Vor diesem Aufschwung mußten allerdings einige Umstellungen vorgenommen werden. Im Inneren des barocken Gebäudes erinnert wenig an das typische Erscheinungsbild der Börse: Kein Stimmengewirr ist auf dem Parkett zu hören, man begegnet kaum einem Broker. Heutzutage sitzen die Händler vor dem Computer. Deshalb sieht die Börse wie jedes andere moderne Büro aus. Die Stuttgarter Börse hat noch weitere Innovationen vorgenommen. Seit Dezember 1997 wurde die Mindestordergröße von 50 auf eine Aktie reduziert. Sie war eine der ersten, die den Parketthandel auf 17 Uhr ausgedehnt hat, und sie notiert oft bessere Marktpreise als das Xetra-System. Alles in allem werden die Serviceleistungen anderer Börsen und Systeme übertroffen. "Wir sind ein erfolgreicher Nischenmarkt," erklärt Börsenchef Glienke. "Damit sind wir zufrieden. Für uns zählt der einzelne Kleinanleger." In Stuttgart hofft man nun, speziell im Optionsspäthandel viel Geld zu verdienen.

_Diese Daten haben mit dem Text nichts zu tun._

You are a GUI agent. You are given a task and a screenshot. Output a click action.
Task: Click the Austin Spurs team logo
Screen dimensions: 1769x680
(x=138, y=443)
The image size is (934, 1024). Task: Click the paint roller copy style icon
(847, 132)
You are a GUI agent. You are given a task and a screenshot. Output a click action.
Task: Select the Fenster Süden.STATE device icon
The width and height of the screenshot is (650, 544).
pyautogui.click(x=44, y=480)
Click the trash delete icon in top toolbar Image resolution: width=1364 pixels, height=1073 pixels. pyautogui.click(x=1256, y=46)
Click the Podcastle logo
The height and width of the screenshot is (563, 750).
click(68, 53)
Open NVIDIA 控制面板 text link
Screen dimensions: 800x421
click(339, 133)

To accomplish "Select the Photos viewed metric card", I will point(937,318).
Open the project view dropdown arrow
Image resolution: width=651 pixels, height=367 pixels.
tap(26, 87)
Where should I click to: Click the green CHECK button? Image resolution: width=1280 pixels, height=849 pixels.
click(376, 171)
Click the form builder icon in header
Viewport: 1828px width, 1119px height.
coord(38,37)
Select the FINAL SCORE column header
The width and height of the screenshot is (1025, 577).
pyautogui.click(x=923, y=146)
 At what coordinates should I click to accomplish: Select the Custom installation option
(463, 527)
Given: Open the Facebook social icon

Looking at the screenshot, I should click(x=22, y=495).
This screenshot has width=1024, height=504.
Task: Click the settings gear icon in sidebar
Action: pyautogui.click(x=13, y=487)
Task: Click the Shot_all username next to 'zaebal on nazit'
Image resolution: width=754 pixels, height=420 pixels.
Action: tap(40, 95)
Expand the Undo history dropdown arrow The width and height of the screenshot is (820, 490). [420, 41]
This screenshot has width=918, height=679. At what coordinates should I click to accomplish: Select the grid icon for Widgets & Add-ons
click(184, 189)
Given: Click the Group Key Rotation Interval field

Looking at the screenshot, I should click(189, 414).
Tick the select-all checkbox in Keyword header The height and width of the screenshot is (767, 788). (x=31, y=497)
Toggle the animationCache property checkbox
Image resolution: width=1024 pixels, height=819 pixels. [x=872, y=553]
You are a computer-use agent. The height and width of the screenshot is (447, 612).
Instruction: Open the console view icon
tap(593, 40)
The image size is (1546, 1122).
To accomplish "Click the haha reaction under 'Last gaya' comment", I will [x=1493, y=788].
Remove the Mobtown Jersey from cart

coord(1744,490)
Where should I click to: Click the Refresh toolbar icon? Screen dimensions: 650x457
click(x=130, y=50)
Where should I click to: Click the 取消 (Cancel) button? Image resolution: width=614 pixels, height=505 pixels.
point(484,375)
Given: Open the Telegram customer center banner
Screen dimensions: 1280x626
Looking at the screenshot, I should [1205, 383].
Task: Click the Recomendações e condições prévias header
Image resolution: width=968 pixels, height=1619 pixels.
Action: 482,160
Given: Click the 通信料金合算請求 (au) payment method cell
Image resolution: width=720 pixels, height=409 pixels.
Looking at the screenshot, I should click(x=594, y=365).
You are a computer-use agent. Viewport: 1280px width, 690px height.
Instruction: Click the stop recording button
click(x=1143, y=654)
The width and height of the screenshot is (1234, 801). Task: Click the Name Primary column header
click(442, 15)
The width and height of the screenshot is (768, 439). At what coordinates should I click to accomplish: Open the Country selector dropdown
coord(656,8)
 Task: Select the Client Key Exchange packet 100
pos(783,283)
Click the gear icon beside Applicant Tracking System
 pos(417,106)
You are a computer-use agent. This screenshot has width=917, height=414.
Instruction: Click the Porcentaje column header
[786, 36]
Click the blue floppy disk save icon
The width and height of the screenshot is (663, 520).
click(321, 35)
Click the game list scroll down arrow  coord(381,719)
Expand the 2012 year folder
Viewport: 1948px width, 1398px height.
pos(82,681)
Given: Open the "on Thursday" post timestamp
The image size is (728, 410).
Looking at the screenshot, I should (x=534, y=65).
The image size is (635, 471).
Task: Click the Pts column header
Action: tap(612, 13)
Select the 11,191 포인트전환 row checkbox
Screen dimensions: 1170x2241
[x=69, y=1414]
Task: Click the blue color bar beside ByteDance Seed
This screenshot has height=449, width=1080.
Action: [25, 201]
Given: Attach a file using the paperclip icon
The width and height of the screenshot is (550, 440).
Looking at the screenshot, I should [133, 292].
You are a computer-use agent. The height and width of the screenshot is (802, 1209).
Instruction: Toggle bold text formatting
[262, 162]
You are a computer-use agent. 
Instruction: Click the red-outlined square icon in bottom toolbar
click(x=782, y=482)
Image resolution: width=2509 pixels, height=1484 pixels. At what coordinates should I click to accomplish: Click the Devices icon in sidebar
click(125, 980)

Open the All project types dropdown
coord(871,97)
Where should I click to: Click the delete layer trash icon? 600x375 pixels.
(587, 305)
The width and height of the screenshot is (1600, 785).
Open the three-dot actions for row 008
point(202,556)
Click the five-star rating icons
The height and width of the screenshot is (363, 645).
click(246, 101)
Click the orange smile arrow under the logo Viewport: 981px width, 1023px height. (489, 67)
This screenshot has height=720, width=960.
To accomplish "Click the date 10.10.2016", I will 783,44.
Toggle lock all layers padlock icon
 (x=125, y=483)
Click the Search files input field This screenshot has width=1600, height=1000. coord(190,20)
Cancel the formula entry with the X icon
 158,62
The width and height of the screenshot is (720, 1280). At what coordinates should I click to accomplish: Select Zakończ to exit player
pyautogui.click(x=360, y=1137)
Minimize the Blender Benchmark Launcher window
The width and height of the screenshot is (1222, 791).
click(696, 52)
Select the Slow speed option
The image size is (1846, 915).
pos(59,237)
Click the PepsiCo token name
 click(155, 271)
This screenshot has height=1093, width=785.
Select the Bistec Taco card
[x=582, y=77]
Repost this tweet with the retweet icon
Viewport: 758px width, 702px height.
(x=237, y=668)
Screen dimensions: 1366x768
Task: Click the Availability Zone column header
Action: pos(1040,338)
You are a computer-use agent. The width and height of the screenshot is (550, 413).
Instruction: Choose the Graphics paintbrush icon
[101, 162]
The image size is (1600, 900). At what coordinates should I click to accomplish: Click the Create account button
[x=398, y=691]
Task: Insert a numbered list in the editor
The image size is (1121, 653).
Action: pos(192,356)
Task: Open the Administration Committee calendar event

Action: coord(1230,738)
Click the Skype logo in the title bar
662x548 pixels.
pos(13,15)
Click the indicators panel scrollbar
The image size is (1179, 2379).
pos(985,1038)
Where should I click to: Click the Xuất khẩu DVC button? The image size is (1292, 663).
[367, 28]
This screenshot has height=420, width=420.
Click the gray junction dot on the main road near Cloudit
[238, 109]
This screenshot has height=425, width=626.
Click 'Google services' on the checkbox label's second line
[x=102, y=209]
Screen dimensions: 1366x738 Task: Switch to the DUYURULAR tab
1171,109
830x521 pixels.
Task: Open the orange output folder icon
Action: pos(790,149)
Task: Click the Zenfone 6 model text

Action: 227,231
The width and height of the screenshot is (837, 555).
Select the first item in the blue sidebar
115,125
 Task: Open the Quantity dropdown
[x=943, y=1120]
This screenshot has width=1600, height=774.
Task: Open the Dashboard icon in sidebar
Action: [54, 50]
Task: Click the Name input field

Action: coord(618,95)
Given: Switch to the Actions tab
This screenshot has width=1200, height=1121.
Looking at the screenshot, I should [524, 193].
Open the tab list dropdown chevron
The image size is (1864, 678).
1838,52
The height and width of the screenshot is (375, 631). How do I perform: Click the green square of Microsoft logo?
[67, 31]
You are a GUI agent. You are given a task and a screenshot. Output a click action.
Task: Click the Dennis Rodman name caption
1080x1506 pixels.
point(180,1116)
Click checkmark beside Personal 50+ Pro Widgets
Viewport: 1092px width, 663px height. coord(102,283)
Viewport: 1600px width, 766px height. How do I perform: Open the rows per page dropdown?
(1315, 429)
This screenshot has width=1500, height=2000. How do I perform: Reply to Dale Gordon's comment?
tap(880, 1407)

Der einzige Haken am Späthandel ist, daß man in Stuttgart von der Deutschen Börse insofern abhängig ist, daß auch dort die grundlegenden Computersysteme Überstunden machen. Bisher aber hielt sich der Enthusiasmus an der Deutschen Börse für den Späthandel in Grenzen. Deshalb ist Stuttgart gewillt, ein unabhängiges, hauseigenes System zu entwickeln. Laut Glienke belaufen sich die Kosten dafür auf einen Bruchteil der zu entrichtenden Lizenzgebühr für die Nutzung des "Boss Cube order routing"-Systems der Deutschen Börse. Für 1998 wurden dafür Kosten von 10 Mill. DM fällig, ein Viertel der geschätzten Kosten für das eigene System. "Der Aktienmarkt verändert sich dahingehend, daß es einen Internetfreiverkehrshandel in deutschen Aktien geben wird. Wenn wir den Anschluß verpassen, wird es sehr schwierig werden, wieder ins Geschäft zu kommen."